TEKS BACAAN

──────

Indovoices.com -Penangkapan Kepala Lapas Sukamiskin jadi pembuka problematik yang tak terduga, idealnya, lapas bikin napi terbina. Tapi jadi ladang proyek dan ‘bancakan’ semata.
Kamar itu berpendingin udara. Dengan sejumlah set furniture, ada ranjang empuk, lemari dan rak yang menempel di dinding, washtafel, toilet dengan shower dan air panas, dispenser, serta televise layar datar berukuran besar. Sepintas, kamar ini seperti sebuah apartemen tipe studio bergaya minimalis.
Namun jangan salah. Ini merupakan sel narapidana milik Fahmi Darmawansyah di Lembaga Pemasyarakatan (Lapas) Sukamiskin, Bandung, Jawa Barat. Ia mendekam di salah satu sel Lapas Sukamiskin akibat terjerat perkara suap proyek satelit monitoring di Bakamlapada pada 2016 lalu.
Kamar mewah itu ‘terbongkar’ setelah Komisi Pemberantasan Korupsi (KPK) melakukan operasi tangkap tangan Fahmi dan Kepala Lapas Sukamiskin Wahid Husein, 21 Juli tahun lalu. Fahmi ditangkap lagi karena menyuap Wahid demi mendapatkan fasilitas wah dan izin keluar sel.

──────

SOAL LATIHAN
(1) Tuliskan ulang bagian teks bacaan dari "Kamar itu berpendingin" sampai "pada 2016 lalu.".
(2) Dalam teks bacaan, perlengkapan kamar apa saja yang disebut sebelum kata "dispenser"?

DATA TERSEDIA

──────

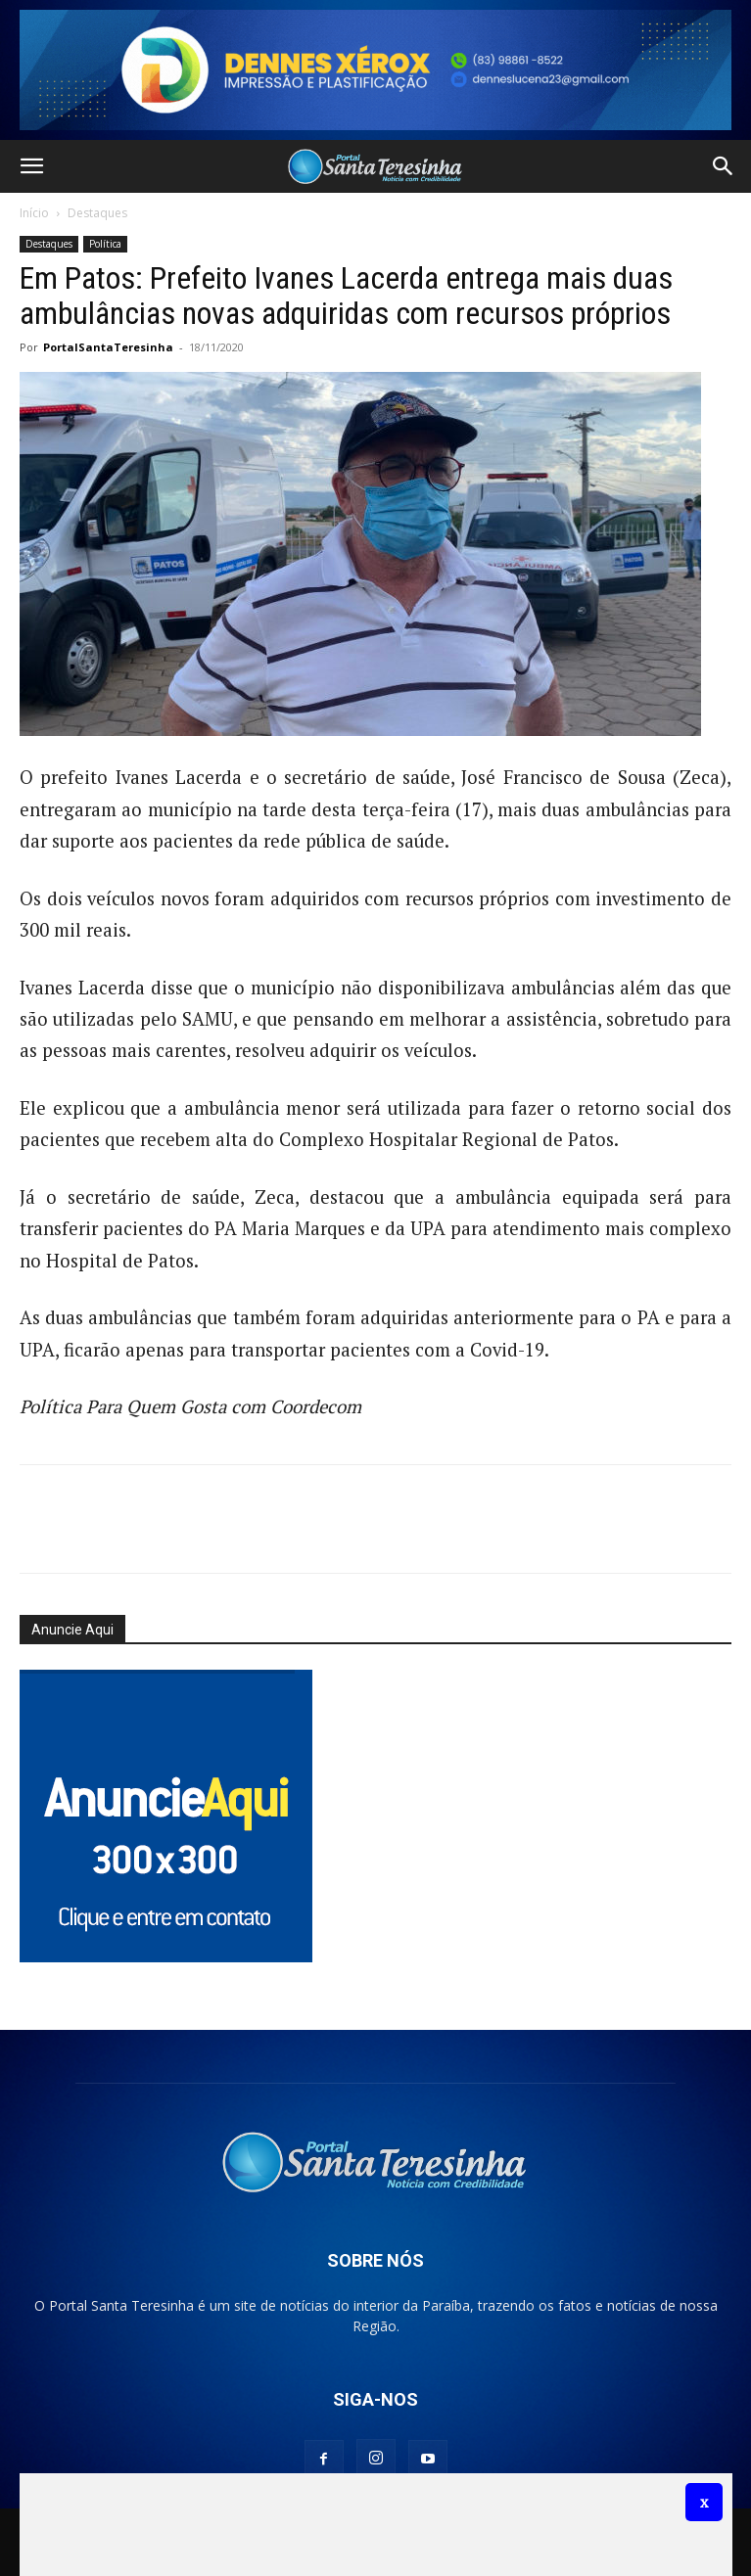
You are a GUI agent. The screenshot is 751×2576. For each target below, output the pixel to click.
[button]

──────

JAWABAN TIAP SOAL
(1)
Kamar itu berpendingin udara. Dengan sejumlah set furniture, ada ranjang empuk, lemari dan rak yang menempel di dinding, washtafel, toilet dengan shower dan air panas, dispenser, serta televise layar datar berukuran besar. Sepintas, kamar ini seperti sebuah apartemen tipe studio bergaya minimalis.
Namun jangan salah. Ini merupakan sel narapidana milik Fahmi Darmawansyah di Lembaga Pemasyarakatan (Lapas) Sukamiskin, Bandung, Jawa Barat. Ia mendekam di salah satu sel Lapas Sukamiskin akibat terjerat perkara suap proyek satelit monitoring di Bakamlapada pada 2016 lalu.

(2) ranjang empuk, lemari, rak yang menempel di dinding, washtafel, toilet dengan shower dan air panas